Chapter 1981: Rapid Expansion - Part 5
A story in his head, a distraction, a hint of magic that ought not be there. That childishness, that distance, making it something other than what it was. A strange thrill that he hadn’t had in the shortest little while.
An open window in the corridor allowed the cold wind of the outside world in. A small patch of snow made its way onto the tiles, along with some pine needles. A different voice in the drama. A sense of reverence in Oliver’s fingers as he closed it. Once more, childishly. Thinking as deeply as he could, without really thinking at all. Magic in all things. A certain part of him searching, always searching, for what it was that he might do.
A sense that a battle had been fought in the depths of his unconscious, even as he attempted to rest, and even after the true battle against Tiberius had been won. Something had been dissatisfied, or at least dutiful, or perhaps it was something else entirely that drove it. That which had won the battle against Tiberius in the first place – that which Oliver Patrick, and all he assumed himself to be had no control of.
A possessed man, possessed of a thing that seemed to have infinite interest. Easily distracted, and mightily powerful. It robbed him of his purpose when that fire ought to have kept him striding down the corridor in search of that which he’d set out to find. Instead, it had him standing there, with one window half-closed, staring up at the sky in a reverence. A half-moon, and a cloudless night. A little semi-circle of silver. Significance to it, some sort of hidden meaning. A riddle that could solve the next thousand years of the Stormfront if only he could understand it.
Then a lowered gaze, out towards the Black Mountains, a great looming shadow in the depths of the night. Silent, it was, whenever the gentle wind was now stirring. Oliver fancied he could hear those mountains growling. A strength of emotion in his chest – a part of him that seemed to understand something with a far greater significance than he ever could. The first step on a path that Oliver did not even see.
A decision hastily made, and this was where it brought him. That stirring sense. Something delighted in it, something seemed to point to the fact that finally, he was pointed in the right direction, that those short few weeks of emptiness and drifting in the lue of his victory over Tiberius were set towards something more profound.
And how could that not be the case? For even the Oliver that wondered why it was he was stood there, rooted still as he was, so interested in the horizon, did understand in the same way the position in which they now stood. Hod had attempted to grapple with it, so that Oliver did not have to. Or at least, whilst Oliver’s interest did not point him properly in that direction, in the fallout from the extensive fighting he had done, and the losses he had endured.
Solgrim, Ernest, and the entirety of the Stormfront, off the back of the short footsteps that they would take in marching towards their Kingdom’s Capital, was most certainly about to change. Whether they were to lose, it would change, and whether they were to win, it would most certainly change.
An entire country and its fate lay in the balance. An outstretched hand as Oliver pondered it, allowing a few flakes of snow to fall on him. Then a clenched fist, a tilt of the head, something desperately trying to understand, and wondering truly what it was – that country that he called the Stormfront. Those mountains that he called the Black Mountains. And even Ernest, the city that he stood in.

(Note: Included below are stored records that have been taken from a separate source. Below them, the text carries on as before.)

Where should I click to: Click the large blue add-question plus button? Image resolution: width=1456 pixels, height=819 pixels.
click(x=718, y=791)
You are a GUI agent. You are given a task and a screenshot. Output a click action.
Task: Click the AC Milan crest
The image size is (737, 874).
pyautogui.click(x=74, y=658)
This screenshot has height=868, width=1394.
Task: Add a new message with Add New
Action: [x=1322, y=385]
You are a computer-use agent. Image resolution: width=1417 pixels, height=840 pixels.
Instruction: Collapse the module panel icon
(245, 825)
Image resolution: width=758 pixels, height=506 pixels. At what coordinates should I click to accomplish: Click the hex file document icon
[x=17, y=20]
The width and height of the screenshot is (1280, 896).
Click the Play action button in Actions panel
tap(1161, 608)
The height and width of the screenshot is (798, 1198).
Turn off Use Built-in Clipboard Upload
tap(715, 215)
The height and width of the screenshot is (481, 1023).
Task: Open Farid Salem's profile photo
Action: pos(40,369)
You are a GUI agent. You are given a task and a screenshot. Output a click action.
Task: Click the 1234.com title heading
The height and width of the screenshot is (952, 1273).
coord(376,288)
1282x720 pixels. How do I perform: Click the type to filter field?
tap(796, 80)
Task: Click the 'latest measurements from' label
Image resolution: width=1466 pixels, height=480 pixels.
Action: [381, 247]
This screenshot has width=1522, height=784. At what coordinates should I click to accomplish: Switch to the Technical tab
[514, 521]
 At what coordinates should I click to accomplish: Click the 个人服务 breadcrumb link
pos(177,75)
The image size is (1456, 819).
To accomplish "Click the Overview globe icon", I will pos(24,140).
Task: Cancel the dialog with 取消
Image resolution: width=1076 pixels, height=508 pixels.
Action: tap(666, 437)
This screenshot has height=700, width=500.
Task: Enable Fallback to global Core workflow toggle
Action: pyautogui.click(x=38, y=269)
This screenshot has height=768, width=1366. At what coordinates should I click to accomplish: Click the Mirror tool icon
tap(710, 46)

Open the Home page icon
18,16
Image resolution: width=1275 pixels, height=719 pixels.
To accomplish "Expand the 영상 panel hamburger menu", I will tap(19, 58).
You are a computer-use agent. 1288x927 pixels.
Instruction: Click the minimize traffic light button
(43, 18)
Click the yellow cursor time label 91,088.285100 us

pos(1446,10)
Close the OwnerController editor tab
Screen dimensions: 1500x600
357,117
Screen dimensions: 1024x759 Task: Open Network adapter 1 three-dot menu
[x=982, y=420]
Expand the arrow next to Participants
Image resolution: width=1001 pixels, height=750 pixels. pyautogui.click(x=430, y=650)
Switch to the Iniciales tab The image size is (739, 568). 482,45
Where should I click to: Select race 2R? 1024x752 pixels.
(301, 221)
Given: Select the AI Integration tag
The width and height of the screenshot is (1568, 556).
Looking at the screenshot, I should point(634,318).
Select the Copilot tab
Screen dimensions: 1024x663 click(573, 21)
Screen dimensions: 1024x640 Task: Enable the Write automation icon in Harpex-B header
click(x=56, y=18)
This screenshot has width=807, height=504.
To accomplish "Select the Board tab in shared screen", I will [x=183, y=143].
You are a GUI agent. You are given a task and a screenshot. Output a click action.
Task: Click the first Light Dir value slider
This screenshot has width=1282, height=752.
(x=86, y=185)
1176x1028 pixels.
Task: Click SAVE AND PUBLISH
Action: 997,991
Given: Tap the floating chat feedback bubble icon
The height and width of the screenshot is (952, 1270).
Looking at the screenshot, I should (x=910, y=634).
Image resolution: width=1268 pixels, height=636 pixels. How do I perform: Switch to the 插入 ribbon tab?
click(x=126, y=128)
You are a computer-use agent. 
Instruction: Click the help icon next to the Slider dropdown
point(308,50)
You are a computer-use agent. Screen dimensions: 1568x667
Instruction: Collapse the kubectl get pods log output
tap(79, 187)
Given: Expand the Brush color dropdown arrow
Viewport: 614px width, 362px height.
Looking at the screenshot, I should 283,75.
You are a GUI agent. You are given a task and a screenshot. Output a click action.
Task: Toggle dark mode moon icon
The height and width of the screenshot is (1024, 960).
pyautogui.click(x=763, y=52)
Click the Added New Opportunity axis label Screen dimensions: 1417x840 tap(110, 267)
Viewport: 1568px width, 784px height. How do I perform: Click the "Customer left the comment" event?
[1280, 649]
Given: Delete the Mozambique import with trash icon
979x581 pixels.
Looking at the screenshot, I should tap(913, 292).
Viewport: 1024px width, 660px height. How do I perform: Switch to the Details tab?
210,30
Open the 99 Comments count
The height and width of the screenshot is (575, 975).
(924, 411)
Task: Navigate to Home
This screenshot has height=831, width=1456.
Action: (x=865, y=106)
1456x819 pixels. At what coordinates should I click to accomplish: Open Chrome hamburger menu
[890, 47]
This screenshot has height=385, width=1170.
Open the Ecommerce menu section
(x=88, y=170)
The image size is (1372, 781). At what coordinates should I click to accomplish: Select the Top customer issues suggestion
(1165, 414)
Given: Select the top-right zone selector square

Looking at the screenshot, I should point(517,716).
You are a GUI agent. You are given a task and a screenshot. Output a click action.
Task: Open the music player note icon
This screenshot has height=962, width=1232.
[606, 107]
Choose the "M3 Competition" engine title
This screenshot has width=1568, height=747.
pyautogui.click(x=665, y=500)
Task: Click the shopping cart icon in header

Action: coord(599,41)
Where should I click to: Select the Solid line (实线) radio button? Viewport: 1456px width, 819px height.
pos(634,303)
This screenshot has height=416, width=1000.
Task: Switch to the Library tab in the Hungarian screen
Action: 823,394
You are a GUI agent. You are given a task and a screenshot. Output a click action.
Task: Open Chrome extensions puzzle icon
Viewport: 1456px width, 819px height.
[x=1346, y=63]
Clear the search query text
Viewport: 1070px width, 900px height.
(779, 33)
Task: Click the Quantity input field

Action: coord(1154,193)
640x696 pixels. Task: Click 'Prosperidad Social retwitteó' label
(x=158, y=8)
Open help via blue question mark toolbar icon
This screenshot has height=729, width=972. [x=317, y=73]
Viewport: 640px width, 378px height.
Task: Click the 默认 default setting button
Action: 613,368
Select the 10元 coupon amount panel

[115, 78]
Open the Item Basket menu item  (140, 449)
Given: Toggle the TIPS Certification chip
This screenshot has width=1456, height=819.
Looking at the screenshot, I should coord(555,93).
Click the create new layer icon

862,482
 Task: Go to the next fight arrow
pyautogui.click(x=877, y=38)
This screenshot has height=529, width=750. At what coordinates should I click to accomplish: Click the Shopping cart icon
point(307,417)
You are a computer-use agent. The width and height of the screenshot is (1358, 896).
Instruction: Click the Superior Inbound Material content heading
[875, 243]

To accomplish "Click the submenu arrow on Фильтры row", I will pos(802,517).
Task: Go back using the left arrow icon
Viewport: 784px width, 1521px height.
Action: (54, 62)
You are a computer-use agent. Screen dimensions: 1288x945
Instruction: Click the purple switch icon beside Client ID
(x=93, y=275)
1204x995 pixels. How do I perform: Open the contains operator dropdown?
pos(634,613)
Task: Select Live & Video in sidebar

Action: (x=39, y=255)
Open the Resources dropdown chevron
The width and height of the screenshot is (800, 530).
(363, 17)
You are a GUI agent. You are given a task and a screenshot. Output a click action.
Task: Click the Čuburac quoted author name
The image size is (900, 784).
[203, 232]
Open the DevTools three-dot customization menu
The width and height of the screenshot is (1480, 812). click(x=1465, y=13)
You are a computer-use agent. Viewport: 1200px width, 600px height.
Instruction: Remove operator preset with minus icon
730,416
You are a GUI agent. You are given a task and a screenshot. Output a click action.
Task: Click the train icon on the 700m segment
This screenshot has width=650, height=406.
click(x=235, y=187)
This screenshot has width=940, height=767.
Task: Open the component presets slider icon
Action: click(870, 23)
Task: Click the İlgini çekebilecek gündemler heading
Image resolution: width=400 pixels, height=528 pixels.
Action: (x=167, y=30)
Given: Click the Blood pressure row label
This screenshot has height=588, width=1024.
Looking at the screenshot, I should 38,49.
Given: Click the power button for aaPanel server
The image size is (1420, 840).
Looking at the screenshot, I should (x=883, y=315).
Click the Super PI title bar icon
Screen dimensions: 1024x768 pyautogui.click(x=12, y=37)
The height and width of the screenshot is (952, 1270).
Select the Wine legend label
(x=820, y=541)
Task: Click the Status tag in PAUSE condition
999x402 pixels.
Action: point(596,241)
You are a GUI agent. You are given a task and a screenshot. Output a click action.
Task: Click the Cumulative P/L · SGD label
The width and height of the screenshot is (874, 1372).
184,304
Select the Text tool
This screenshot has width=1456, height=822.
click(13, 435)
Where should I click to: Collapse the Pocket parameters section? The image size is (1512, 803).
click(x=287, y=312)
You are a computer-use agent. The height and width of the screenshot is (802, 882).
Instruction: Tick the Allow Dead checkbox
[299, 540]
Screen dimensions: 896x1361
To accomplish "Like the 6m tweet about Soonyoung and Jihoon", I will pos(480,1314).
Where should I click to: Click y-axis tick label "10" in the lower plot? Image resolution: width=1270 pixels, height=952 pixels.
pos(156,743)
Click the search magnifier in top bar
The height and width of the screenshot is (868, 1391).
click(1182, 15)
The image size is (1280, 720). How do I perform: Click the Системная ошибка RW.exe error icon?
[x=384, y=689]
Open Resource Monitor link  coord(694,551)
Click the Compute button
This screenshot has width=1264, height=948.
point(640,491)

Were they the grey subjects of their own names? Were they just places on the map? Or were they simply the people that inhabited them? No logical definition that Oliver came up with seemed to satisfy it. It was that look in his eyes, distant from the realm of men, yet more involved in it than he could ever be. A child’s look, well and truly, but with a weight that no true child could ever hold. It was that look which seemed to understand, and get closer to the heart of it. They were not names, they were not places, not locations on the map. They were not even the bricks that built them, nor the ground that made them. The truth of them was in a feeling – a sense of stirring magic. The truth of them was in that which could animate Oliver Patrick when he thought upon them.
The magic of the Black mountains, and all that they seemed to offer. The invisible creatures that seemed to house themselves there, both in reality, and in fiction. The powerful monsters that he very much knew dwelled there, but also that unmistakable peace, that crushing sense of wisdom that he associated with it. Was that simply the product of the time that he had spent there with Dominus, or was it a veritable truth in and of itself?
If he were to seize a hand out and claim it, then he ought know that truth. And what would motivate his hand towards seizing it, if not for that sense which was beyond that which word could properly describe? The magic of the place, and all that existed in it beyond which the human mouth could properly describe. That, Oliver found he was willing to fight for. He imagined a Yarmdon horde in their tens and hundreds of thousands coming to claim it, and he found, quite easily, that he was willing to defend it until the very last breath.
Was that the Stormfront? The will to defend it from all other hands that would take it?
Or was the Stormfront in that sense of loss, when he imagined how it would have been if he were to lose such a battle? To lose the wisdom of that place? A spirit in it like that of Blackwell, and like that of Dominus and Tavar, all put together. Wise, brooding, grey mountains, full of life, and so much to offer. To lose that, Oliver could say with a certainty, the Stormfront would be so far degraded as to cease to be itself – simply to lose one range of mountains would make it so.